The second is sustainability, most visibly around palm oil and the EU’s environmental requirements on imports, which Indonesia has treated as a market-access concern. For a European investor the takeaway is that the CEPA improves the baseline of access and protection, but it does not dissolve the underlying policy differences; sectors sitting on either fault line, critical minerals, palm and agri-commodities, and their downstream products, should be structured with those tensions in mind rather than on an assumption that the agreement settles them entirely.
How to position now
With ratification expected across 2026–27, the period before full entry into force is the time to prepare rather than wait. That means confirming permitted ownership and the right vehicle for the intended activity, planning the tax and supply-chain structure to capture the tariff benefit as it phases in, and establishing position early in sectors where European capital will compete for the same opportunities. The trade architecture is widening: see the broader picture and the entry mechanics in the complete 2026 guide to investing in Indonesia.
Our team and partners have advised on cross-border transactions exceeding USD 50M in aggregate across Indonesia, structuring entries to capture the opportunity while meeting the domestic rules that the CEPA leaves in place. See how we structure a compliant market entry for European investors.
The Foreign Investor’s Guide to Entering Indonesia (2026)
The ownership rules, the entry vehicle and the structuring checklist the CEPA leaves in place: in one downloadable guide for European investors.
Frequently asked questions
What is the EU–Indonesia CEPA?
The Comprehensive Economic Partnership Agreement is a free-trade and investment agreement between the European Union and Indonesia.

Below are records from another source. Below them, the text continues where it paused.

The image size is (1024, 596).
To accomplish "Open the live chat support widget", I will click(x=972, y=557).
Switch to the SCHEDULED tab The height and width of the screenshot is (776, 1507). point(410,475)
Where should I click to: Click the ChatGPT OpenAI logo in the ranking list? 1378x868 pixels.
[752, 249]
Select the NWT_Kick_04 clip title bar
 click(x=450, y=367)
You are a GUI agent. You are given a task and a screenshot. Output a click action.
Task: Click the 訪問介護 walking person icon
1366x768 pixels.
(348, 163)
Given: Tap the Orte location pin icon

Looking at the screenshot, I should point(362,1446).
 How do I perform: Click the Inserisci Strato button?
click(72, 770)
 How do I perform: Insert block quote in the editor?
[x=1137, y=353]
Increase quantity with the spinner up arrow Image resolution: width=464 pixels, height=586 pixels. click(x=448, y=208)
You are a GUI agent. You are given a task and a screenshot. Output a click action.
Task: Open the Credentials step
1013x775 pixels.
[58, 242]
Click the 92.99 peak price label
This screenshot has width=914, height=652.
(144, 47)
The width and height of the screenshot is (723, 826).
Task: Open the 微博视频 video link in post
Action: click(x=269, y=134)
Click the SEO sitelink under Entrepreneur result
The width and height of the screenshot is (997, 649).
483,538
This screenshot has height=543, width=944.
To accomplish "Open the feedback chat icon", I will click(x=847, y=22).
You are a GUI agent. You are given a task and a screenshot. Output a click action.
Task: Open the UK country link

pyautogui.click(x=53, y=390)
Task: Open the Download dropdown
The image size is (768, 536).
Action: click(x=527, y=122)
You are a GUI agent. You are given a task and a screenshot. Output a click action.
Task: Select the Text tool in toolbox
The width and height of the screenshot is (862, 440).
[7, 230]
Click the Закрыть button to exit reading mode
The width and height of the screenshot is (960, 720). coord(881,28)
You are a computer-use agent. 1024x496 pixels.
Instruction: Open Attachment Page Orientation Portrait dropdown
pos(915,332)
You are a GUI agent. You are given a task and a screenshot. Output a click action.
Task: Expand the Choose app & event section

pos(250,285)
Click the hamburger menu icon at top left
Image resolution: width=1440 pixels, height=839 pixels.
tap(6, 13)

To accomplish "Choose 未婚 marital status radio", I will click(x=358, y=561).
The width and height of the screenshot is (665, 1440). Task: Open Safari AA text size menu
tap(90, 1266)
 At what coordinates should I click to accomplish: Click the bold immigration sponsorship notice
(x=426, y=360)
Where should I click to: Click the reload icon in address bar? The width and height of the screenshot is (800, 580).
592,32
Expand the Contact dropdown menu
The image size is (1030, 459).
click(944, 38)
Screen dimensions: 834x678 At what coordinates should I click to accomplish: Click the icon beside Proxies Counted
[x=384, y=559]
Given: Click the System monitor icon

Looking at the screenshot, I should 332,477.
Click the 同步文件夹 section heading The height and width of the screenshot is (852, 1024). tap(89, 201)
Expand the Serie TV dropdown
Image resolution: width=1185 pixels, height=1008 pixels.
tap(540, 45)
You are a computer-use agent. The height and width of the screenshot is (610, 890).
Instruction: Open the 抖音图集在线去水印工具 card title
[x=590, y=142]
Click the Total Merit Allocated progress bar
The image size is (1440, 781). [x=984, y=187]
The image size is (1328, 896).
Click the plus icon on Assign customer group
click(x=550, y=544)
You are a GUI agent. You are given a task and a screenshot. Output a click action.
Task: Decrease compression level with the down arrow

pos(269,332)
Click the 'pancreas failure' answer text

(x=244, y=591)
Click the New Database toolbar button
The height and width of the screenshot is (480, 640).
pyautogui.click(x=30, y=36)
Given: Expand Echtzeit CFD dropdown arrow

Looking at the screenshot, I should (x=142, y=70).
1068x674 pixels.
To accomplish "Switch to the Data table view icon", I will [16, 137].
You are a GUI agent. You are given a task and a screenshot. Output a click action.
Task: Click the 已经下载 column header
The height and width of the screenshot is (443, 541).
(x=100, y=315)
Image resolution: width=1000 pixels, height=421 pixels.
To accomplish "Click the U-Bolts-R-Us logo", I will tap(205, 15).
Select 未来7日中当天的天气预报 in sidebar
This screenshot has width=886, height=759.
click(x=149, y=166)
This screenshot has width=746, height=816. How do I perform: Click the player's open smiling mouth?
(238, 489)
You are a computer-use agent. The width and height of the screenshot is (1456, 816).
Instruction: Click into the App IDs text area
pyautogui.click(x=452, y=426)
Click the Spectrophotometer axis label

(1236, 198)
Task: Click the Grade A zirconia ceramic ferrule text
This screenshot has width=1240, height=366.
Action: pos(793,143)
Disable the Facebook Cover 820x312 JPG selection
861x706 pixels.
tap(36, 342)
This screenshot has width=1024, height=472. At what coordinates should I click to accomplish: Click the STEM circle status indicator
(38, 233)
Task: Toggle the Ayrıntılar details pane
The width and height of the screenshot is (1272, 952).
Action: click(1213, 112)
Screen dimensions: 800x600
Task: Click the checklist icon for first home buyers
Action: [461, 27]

Concluded in 2025, it covers tariffs, services, investment and rules of trade, and is expected to be ratified and enter into force across 2026–27.
When does the EU–Indonesia CEPA take effect?
Political conclusion was reached in 2025, with signature and ratification by both sides expected across 2026–27. Tariff reductions and commitments phase in over time once the agreement enters into force, rather than all at once on day one.
Does the CEPA change foreign ownership rules in Indonesia?
It improves access and certainty in committed areas, but Indonesia’s domestic ownership framework (the Positive Investment List and the PT PMA regime) still governs how a European investor establishes and owns a company. The entry structure must still be confirmed per activity.
Which European investors benefit most from the CEPA?
Exporters facing tariffs, manufacturers building a local base, and services and investment-led entrants in committed sectors stand to gain most, through lower duties, greater market access and stronger investment protection. The benefit is sector-specific.
How do I qualify for EU–Indonesia CEPA tariff reductions?
Through rules of origin. Goods must genuinely originate in the EU or Indonesia, typically meaning sufficient local transformation, and origin must be documented to claim the preferential rate. A plant that only lightly processes imported components may not confer origin, so sourcing and production should be designed with the rules in view.
Does the CEPA resolve the EU–Indonesia dispute over nickel and palm oil?
Not entirely. The agreement improves access and protection, but the underlying tensions, over Indonesia’s raw-material export restrictions and the EU’s sustainability requirements on commodities like palm oil, persist. Investors in critical minerals or agri-commodities should structure with those frictions in mind.
Agreement scope and status from the European Commission (DG Trade); Indonesian investment and ownership rules from the Ministry of Investment / BKPM. Ratification and implementation timing is subject to both sides’ processes; confirm the current status before acting on the timeline.